Beneath this instruction is a block of data; output from it exactly the lines that run from the one containing "[inviaci una email] (171, 73)" through the one containing "[INTERNALIZATION PROJECT]", inclusive.

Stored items
-=-=-=-=-

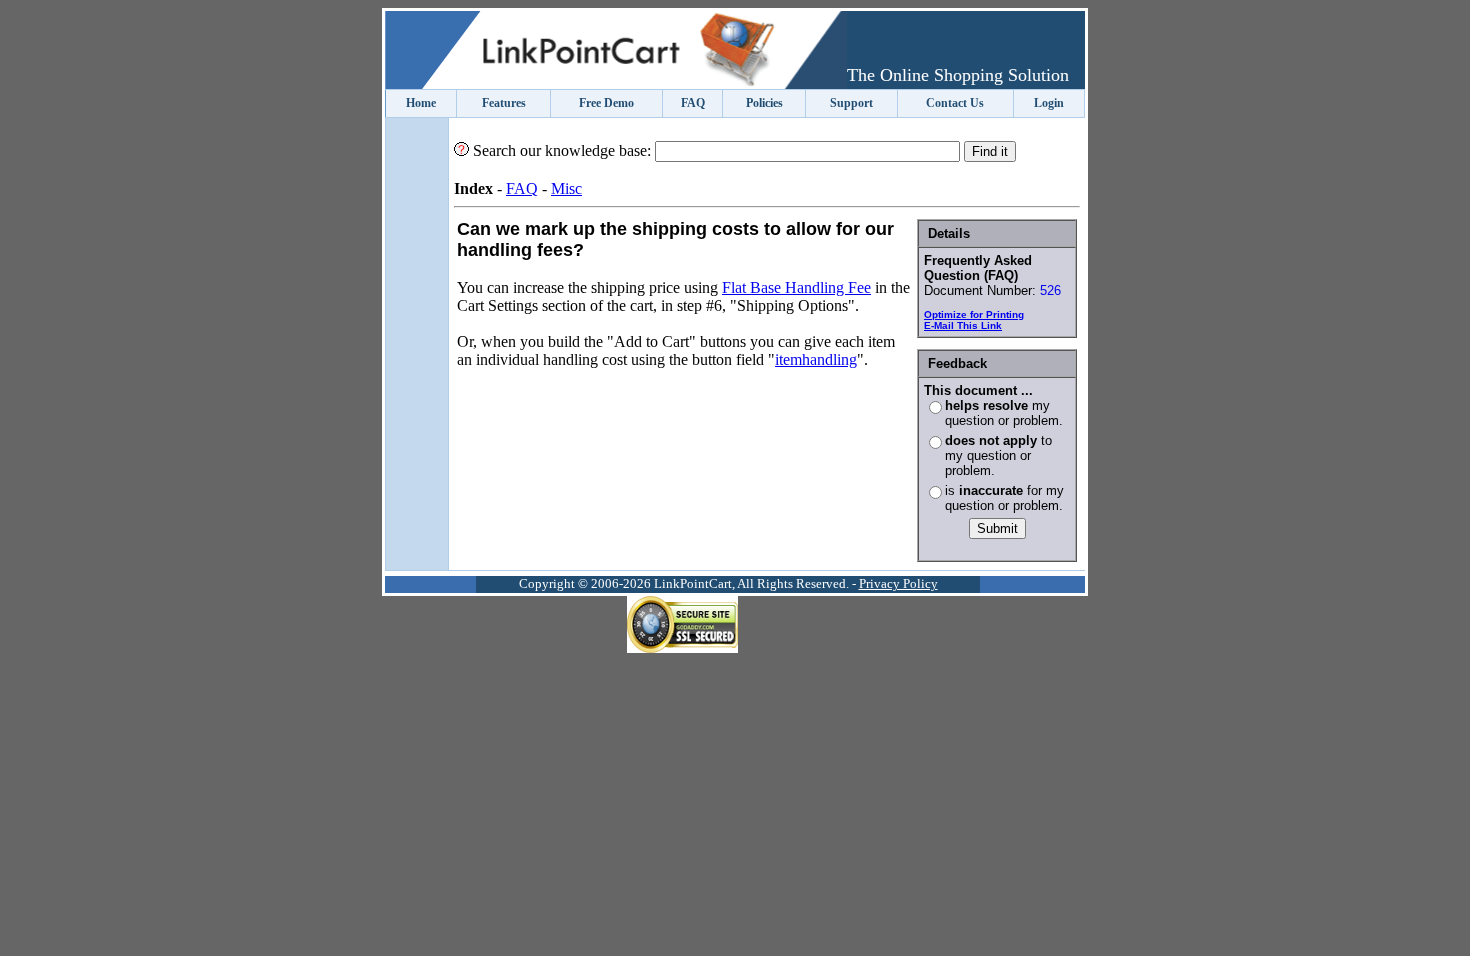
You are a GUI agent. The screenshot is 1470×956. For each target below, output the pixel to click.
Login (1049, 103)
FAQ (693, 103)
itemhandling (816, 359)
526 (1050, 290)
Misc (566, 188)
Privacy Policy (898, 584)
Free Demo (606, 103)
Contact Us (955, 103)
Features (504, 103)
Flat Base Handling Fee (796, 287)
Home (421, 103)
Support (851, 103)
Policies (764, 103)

-=-=-=-=-

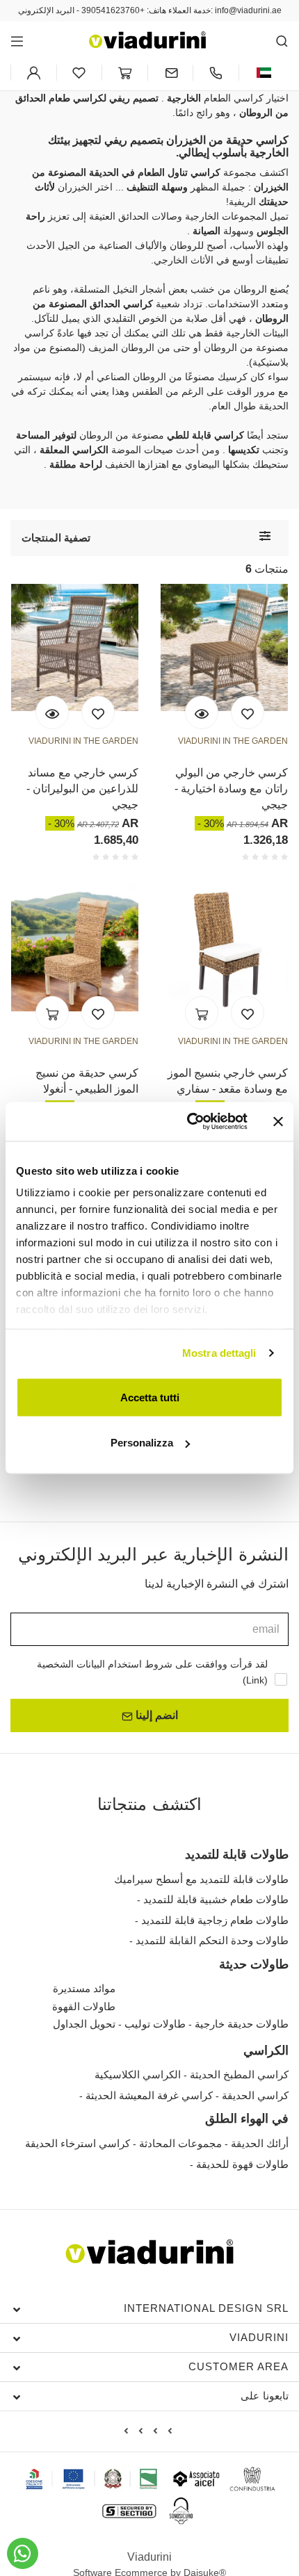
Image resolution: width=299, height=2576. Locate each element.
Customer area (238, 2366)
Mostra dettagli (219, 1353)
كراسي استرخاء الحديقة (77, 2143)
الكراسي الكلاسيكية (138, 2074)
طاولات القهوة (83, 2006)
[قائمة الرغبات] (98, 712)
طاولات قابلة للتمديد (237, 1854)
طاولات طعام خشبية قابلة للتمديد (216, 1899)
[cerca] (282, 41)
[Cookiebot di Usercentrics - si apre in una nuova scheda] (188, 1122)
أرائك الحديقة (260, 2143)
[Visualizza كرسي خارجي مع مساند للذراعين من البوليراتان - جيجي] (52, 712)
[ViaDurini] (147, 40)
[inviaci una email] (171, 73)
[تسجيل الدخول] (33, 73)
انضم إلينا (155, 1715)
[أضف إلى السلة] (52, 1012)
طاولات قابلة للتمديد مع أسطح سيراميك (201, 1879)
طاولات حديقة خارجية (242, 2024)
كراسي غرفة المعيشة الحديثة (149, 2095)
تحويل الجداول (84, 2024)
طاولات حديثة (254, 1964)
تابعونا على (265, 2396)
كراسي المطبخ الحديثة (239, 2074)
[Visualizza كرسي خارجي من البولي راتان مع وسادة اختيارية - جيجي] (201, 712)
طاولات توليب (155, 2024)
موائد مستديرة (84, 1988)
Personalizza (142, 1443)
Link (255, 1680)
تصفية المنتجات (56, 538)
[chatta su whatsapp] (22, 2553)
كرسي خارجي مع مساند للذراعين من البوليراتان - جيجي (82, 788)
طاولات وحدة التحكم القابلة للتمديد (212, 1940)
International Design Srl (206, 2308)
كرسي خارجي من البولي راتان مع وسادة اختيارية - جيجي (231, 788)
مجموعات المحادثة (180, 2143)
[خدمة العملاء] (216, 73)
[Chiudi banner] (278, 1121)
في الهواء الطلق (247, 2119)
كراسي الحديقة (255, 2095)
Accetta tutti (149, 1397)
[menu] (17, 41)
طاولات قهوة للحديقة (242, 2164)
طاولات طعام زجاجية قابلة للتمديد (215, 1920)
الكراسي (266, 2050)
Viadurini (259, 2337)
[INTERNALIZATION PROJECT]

-=-=-=-=-

* _TASK RESULT_:
[inviaci una email] (171, 73)
[تسجيل الدخول] (33, 73)
انضم إلينا (155, 1715)
[أضف إلى السلة] (52, 1012)
طاولات قابلة للتمديد مع أسطح سيراميك (201, 1879)
طاولات حديقة خارجية (242, 2024)
كراسي غرفة المعيشة الحديثة (149, 2095)
تحويل الجداول (84, 2024)
طاولات حديثة (254, 1964)
تابعونا على (265, 2396)
كراسي المطبخ الحديثة (239, 2074)
[Visualizza كرسي خارجي من البولي راتان مع وسادة اختيارية - جيجي] (201, 712)
طاولات توليب (155, 2024)
موائد مستديرة (84, 1988)
Personalizza (142, 1443)
Link (255, 1680)
تصفية المنتجات (56, 538)
[chatta su whatsapp] (22, 2553)
كرسي خارجي مع مساند للذراعين من البوليراتان - جيجي (82, 788)
طاولات وحدة التحكم القابلة للتمديد (212, 1940)
International Design Srl (206, 2308)
كرسي خارجي من البولي راتان مع وسادة اختيارية - جيجي (231, 788)
مجموعات المحادثة (180, 2143)
[خدمة العملاء] (216, 73)
[Chiudi banner] (278, 1121)
في الهواء الطلق (247, 2119)
كراسي الحديقة (255, 2095)
Accetta tutti (149, 1397)
[menu] (17, 41)
طاولات قهوة للحديقة (242, 2164)
طاولات طعام زجاجية قابلة للتمديد (215, 1920)
الكراسي (266, 2050)
Viadurini (259, 2337)
[INTERNALIZATION PROJECT]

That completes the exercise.